Just wondering if I could run some thoughts by you.

I am about to release a DLL for a target client base and obviously you get people who will distribute this amongst dodgy channels.

I have setup my site to provide download links via user accounts and each dll is serialed in some way internally. So, I'll be able to track the source of the Buccanneer (Pirate gag )

I am wondering, should I also add an internal 'kill switch', so the DLL communicates back to a server to see if it is 'valid'. Ie. kill the leaked DLL's?
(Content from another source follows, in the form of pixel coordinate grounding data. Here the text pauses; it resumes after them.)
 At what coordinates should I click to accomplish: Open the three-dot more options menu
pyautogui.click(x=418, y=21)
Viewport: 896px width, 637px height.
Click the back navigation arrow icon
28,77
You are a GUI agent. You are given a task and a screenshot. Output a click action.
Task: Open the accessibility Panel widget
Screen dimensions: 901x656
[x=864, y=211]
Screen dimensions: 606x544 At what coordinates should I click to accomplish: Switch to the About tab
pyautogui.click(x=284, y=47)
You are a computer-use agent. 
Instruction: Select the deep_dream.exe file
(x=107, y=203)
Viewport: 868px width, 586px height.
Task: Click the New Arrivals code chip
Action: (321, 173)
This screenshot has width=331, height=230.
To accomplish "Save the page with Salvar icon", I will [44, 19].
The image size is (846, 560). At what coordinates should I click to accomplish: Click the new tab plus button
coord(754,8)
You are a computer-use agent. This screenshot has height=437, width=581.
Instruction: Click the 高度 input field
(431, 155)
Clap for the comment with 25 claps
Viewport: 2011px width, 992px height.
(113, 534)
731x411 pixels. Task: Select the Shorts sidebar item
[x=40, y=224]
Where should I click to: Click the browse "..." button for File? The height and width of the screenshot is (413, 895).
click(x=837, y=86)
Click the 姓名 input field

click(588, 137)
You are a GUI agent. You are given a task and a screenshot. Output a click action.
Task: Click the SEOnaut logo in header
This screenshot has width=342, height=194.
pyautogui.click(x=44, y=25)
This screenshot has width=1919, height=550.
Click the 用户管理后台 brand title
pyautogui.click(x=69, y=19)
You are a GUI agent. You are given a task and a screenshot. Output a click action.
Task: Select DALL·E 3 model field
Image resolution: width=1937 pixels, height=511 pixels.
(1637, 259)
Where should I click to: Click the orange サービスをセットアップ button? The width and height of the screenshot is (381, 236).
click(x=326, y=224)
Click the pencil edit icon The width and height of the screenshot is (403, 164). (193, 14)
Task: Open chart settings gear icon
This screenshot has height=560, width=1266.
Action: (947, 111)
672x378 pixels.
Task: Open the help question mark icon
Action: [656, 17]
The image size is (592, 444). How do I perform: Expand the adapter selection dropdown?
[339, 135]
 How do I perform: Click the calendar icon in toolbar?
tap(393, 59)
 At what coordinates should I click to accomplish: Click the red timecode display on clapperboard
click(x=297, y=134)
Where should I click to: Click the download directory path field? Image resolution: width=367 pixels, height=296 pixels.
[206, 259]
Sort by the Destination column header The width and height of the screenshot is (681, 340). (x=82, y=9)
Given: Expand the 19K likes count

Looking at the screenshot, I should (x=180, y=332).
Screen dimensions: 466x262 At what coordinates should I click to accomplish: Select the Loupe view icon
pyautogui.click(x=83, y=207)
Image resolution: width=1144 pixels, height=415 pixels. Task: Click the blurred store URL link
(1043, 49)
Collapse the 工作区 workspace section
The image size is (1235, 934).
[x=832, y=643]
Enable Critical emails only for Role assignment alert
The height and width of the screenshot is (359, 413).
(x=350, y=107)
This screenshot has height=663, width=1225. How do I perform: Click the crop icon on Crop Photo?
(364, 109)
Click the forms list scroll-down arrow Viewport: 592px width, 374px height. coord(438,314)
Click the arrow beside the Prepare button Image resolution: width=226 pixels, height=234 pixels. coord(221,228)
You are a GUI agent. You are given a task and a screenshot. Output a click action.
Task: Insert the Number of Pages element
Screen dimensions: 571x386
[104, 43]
I was thinking of doing this in an unitrusive fashion, so if the DLL is not connected to the internet then it will continue working. But if it is connected and deemed 'not valid' the DLL will fail. Obviously, I want to do this in a way that is 100% non-intrusive to the end 'legit' user.

Although this method isnt perfect, it should slow down the piracy rate. And yes, if someone really wants to they can crack the DLL.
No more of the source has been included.